Psychologists work in a variety of fields concerned with human behaviour and mental processes. When people think of a psychologist, they commonly picture someone who is involved with the diagnosis, treatment and prevention of mental illness. While this aspect of psychology, known as clinical psychology, is an important one, it is only one of the many aspects of a very diverse discipline. There are many other areas where psychologists apply their knowledge of human behaviour and mental processes. For example, organizational psychologists might work on developing selection procedures for employment or to apply their knowledge about psychology to improve organizational culture; forensic psychologists might work on reducing rates of re-offending by prisoners; health psychologists might work on developing strategies to increase healthy dietary habits; sports psychologists might use psychological techniques to improve performance of athletes.

Psychiatrists are qualified medical doctors who have additional specialized qualifications for diagnosing, treating and preventing mental illnesses.

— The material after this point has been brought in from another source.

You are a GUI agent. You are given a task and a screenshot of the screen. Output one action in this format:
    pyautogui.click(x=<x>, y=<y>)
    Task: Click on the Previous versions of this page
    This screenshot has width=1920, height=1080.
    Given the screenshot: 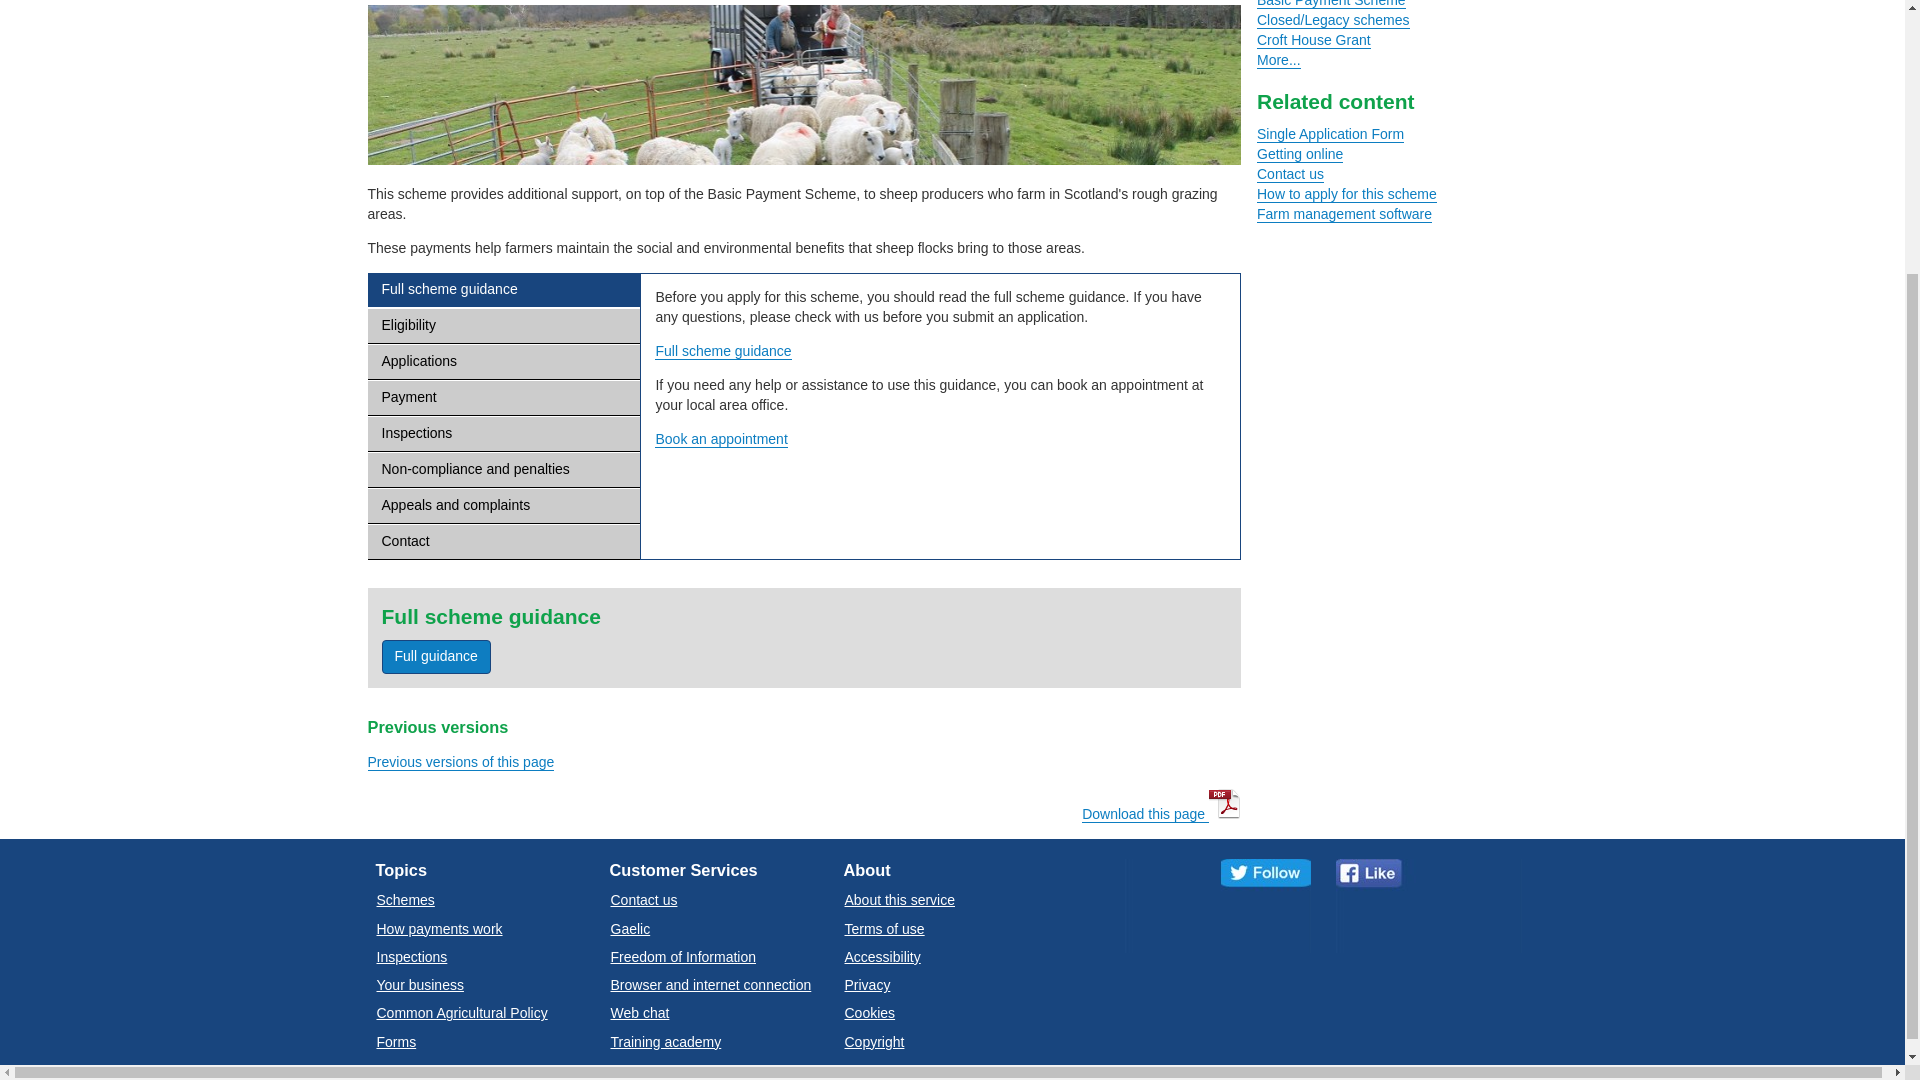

Psychiatrists focus on how physical illness can affect the mind as well as on how psychological functioning can affect the body. The medical and pharmacological training that psychiatrists have allows them to also prescribe medication in the treatment of mental illness.

Clinical psychologists and psychiatrists both work with mental illnesses, however their educational qualifications are quite different and this is reflected in the different approaches they may adopt in the diagnosis, treatment and prevention of mental illness. In some cases, patient outcomes can be further improved when clinical psychologists and psychiatrists work together.